Work instructions:
Skip the pictures. Quote every line below, exactly, from the one with "Task: Mark the review as Useful" through the final line.
*** Opening Records to use ***
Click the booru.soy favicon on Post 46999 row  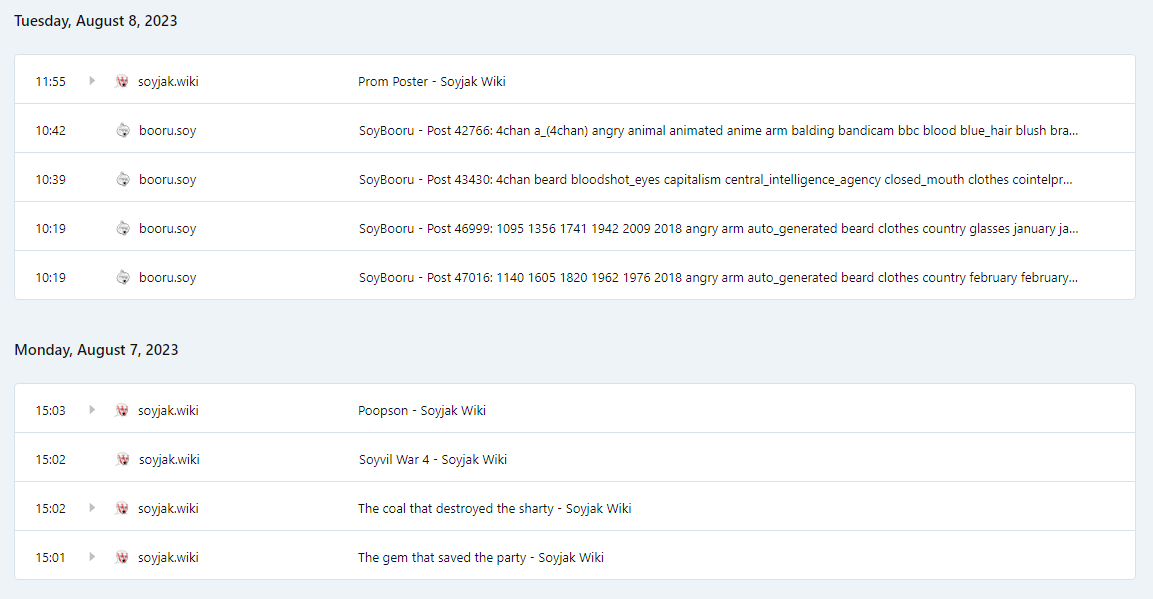click(123, 228)
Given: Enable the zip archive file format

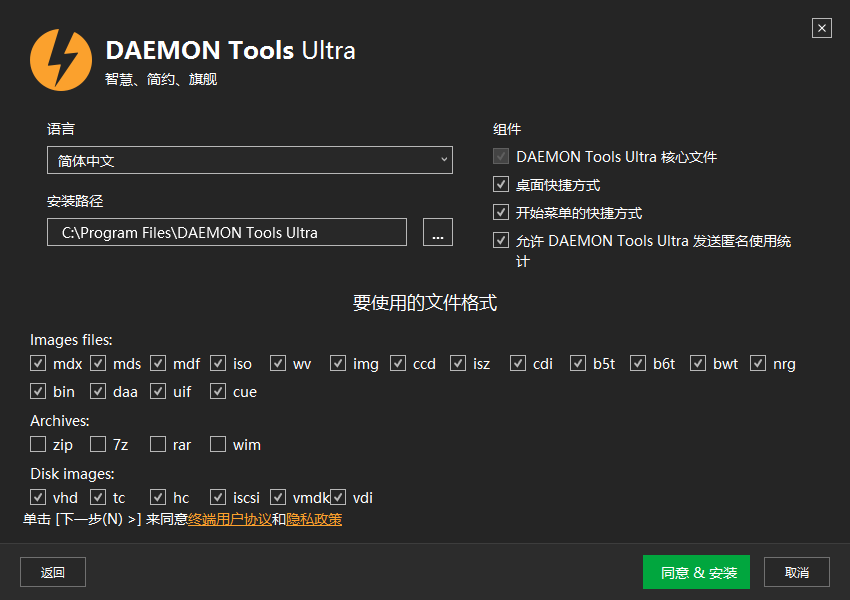Looking at the screenshot, I should [38, 444].
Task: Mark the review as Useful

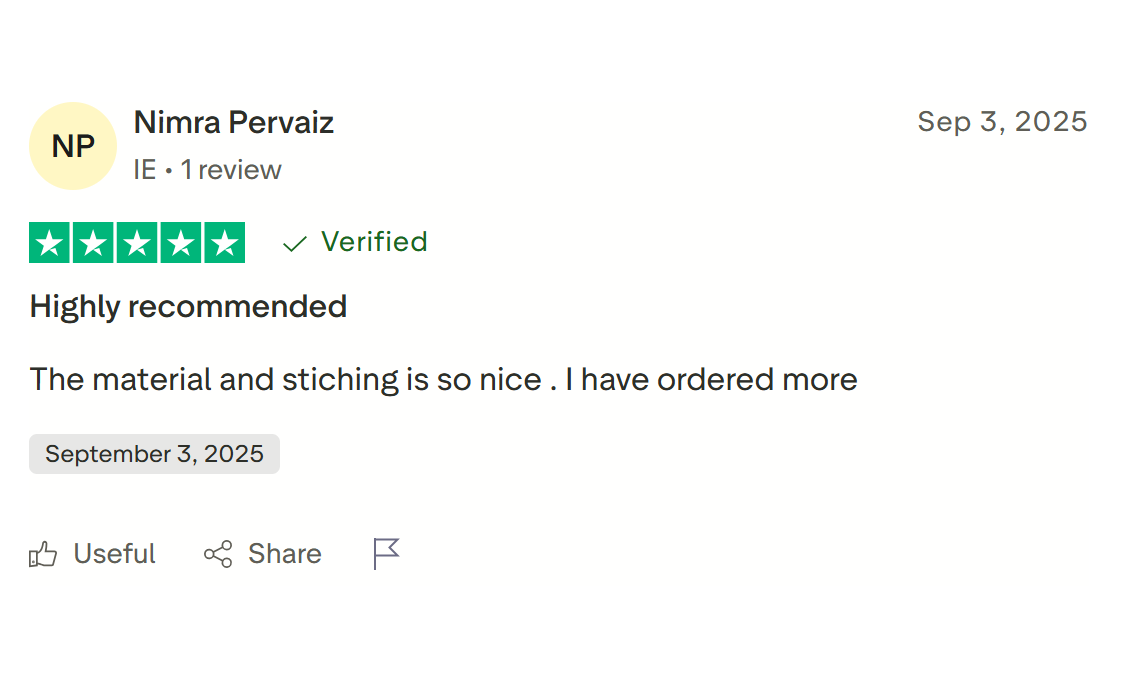Action: pos(114,554)
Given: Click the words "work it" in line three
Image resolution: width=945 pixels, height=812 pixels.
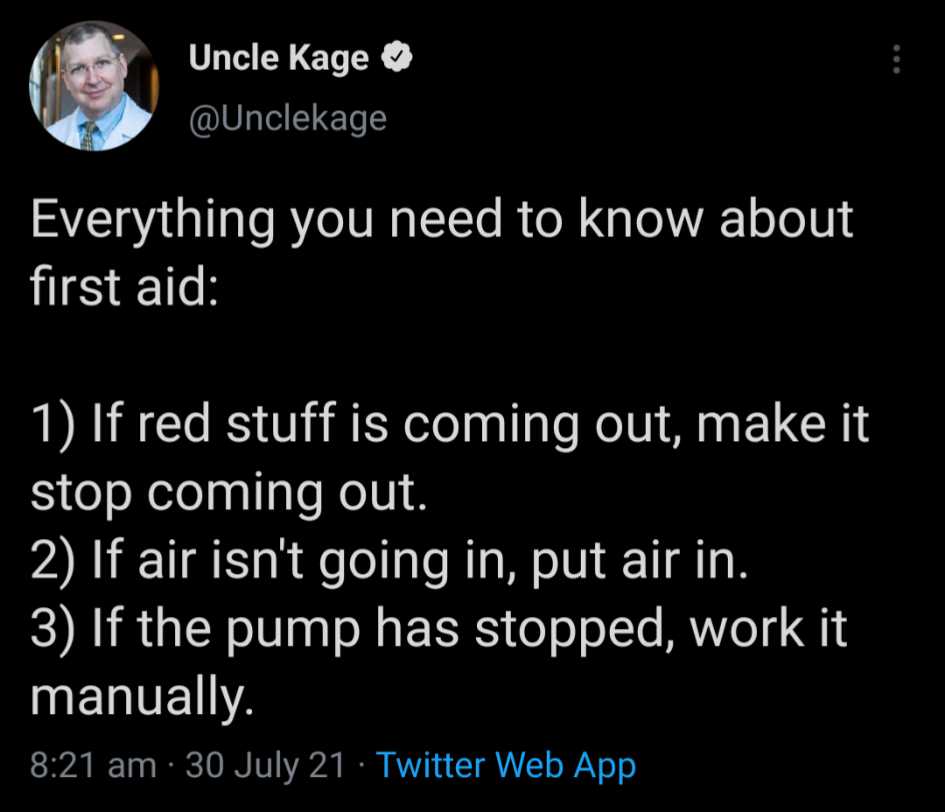Looking at the screenshot, I should tap(768, 629).
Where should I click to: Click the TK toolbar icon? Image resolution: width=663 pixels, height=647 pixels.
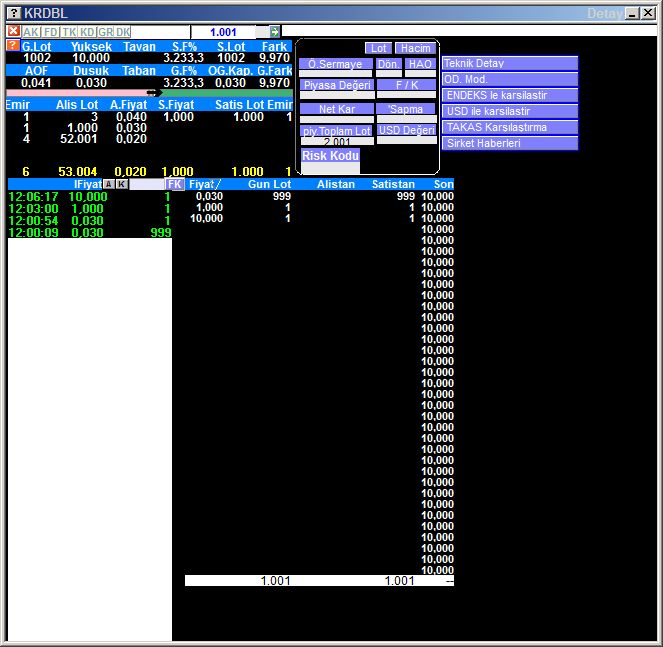pyautogui.click(x=68, y=32)
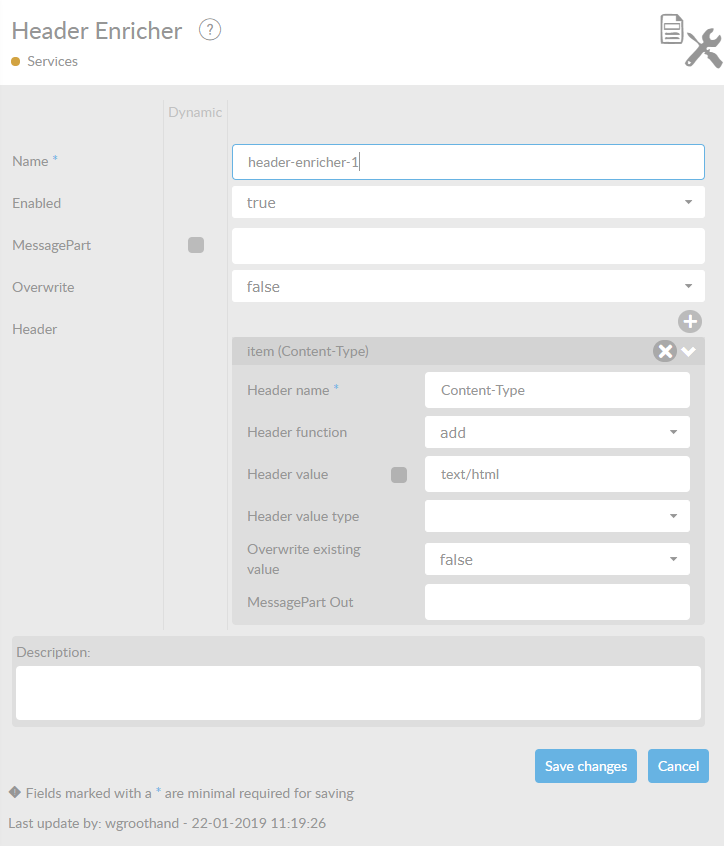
*** Closing Records to use ***
Reply:
Task: Mark the review as Useful

Action: pos(114,554)
Given: Click the words "work it" in line three
Image resolution: width=945 pixels, height=812 pixels.
Looking at the screenshot, I should tap(768, 629).
Where should I click to: Click the TK toolbar icon? Image resolution: width=663 pixels, height=647 pixels.
pyautogui.click(x=68, y=32)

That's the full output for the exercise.